Two terms recur and bear weight. Hidden things — Eccl 12:14, 1 Cor 4:5, Rom 2:16 — names the inward layer the assize will expose. Works — Rev 20:12-13, Rev 22:12, Sir 16:12, Rom 2:6 — names the outward layer that has already been written down.

The Final Assize

The Apocalypse stages the close. "And I saw a great white throne, and him who sat on it, from whose face the earth and the heaven fled away; and there was found no place for them. And I saw the dead, the great and the small, standing before the throne; and books were opened: and another book was opened, which is [the Book] of Life: and the dead were judged out of the things which were written in the books, according to their works. And the sea gave up the dead who were in it; and death and Hades gave up the dead who were in them: and they were judged every man according to their works. And death and Hades were cast into the lake of fire. This is the second death, [even] the lake of fire. And if any was not found written in the Book of Life, he was cast into the lake of fire" (Rev 20:11-15).

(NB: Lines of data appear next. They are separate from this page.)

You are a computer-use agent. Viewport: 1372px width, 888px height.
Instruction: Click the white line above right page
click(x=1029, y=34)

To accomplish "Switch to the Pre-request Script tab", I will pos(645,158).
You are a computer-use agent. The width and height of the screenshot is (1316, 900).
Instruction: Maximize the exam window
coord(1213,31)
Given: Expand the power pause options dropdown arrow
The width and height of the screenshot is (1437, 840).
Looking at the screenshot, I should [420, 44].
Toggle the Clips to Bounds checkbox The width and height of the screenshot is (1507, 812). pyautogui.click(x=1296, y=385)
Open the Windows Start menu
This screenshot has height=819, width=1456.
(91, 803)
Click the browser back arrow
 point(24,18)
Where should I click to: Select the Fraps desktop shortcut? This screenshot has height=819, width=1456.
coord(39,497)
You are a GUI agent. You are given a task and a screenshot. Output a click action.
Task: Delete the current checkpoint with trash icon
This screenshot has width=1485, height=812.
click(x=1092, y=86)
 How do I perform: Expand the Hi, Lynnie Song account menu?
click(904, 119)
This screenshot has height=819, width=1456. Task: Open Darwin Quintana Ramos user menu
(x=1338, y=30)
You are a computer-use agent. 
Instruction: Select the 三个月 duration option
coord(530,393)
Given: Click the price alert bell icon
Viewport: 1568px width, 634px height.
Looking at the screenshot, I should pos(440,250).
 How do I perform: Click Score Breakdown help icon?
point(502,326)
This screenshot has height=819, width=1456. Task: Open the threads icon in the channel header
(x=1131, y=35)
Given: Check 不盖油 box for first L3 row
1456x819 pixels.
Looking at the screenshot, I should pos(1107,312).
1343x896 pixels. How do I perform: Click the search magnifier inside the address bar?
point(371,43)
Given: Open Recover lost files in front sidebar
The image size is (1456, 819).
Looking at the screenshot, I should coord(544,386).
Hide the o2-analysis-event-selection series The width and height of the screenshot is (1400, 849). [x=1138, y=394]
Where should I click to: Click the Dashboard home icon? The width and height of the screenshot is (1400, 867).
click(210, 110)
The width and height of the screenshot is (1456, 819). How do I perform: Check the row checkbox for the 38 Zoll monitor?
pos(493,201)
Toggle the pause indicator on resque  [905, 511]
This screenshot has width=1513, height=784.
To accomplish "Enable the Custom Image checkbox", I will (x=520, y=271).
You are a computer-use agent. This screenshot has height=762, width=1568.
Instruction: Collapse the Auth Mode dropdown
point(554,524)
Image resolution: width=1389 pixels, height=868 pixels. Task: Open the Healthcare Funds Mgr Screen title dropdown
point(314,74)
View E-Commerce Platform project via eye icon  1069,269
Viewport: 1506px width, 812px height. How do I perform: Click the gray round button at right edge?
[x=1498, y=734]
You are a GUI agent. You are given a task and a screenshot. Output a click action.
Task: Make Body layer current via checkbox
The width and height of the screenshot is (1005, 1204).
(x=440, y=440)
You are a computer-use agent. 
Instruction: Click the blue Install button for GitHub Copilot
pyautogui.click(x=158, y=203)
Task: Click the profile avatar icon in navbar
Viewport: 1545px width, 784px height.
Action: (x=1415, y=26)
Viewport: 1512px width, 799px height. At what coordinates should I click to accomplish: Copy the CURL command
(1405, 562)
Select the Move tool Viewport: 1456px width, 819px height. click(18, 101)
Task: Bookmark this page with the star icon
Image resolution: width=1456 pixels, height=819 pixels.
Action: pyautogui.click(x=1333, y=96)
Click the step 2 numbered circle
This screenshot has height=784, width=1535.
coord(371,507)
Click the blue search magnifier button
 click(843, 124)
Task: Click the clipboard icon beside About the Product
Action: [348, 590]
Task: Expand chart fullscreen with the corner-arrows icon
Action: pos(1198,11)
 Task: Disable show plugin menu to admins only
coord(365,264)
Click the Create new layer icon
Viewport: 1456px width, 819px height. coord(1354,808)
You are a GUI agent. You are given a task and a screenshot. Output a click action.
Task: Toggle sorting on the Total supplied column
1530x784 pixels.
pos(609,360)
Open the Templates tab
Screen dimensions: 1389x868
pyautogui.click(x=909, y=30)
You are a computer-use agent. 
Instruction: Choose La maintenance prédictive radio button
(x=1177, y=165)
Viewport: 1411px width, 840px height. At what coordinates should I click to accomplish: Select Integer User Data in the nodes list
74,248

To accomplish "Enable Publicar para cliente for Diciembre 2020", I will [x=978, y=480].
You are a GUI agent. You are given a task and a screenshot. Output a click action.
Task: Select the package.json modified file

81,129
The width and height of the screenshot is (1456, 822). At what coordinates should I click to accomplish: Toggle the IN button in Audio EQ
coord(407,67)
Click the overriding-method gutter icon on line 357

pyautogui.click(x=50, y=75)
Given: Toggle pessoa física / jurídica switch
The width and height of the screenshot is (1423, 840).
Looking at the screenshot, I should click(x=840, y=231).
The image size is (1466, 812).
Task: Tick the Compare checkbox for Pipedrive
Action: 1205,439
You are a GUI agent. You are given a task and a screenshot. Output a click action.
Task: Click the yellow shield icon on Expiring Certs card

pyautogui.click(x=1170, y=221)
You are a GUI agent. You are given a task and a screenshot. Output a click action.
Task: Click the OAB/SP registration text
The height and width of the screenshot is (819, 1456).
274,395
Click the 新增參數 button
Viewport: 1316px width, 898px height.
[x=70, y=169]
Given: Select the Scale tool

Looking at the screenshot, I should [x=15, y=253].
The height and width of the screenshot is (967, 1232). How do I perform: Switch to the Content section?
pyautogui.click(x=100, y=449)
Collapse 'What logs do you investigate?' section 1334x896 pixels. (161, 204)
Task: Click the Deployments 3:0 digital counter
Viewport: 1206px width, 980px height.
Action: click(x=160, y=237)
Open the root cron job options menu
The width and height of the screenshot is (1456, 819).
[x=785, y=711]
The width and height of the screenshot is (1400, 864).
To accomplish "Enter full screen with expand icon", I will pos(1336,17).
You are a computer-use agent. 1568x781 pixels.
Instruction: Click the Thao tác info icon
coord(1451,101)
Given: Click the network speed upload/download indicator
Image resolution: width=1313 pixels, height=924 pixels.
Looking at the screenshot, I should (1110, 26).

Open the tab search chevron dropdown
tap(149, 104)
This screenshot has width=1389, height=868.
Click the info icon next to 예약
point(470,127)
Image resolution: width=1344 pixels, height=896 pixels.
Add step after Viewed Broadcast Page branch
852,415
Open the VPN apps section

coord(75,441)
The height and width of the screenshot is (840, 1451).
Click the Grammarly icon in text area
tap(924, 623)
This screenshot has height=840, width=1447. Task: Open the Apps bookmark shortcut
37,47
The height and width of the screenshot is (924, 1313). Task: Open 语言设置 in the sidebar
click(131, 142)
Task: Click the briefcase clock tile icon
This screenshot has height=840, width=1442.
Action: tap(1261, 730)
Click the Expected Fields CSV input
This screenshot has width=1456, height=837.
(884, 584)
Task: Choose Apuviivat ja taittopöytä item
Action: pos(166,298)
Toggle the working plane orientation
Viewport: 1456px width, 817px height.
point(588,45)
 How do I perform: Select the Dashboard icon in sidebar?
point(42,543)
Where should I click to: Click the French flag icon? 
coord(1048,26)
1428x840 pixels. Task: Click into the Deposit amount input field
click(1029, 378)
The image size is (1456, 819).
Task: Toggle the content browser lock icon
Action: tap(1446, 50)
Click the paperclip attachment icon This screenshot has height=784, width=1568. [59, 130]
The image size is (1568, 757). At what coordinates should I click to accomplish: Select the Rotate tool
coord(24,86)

The two books are kept distinct: the books of works that mark each life's record, and the Book of Life that names membership. Daniel's set of opened books (Dan 7:10) finds its second occurrence here. The pattern that opened with Yahweh as Judge of all the earth (Gen 18:25), measured at every step by the line of justice (Isa 28:17), executed in flood and Sodom and Egypt and exile, foretold as the day of Yahweh by the prophets, and committed to the Son in John, terminates at this throne. The closing verse of Scripture restates the criterion one final time: "Look, I come quickly; and my reward is with me, to render to each man according to as his work is" (Rev 22:12).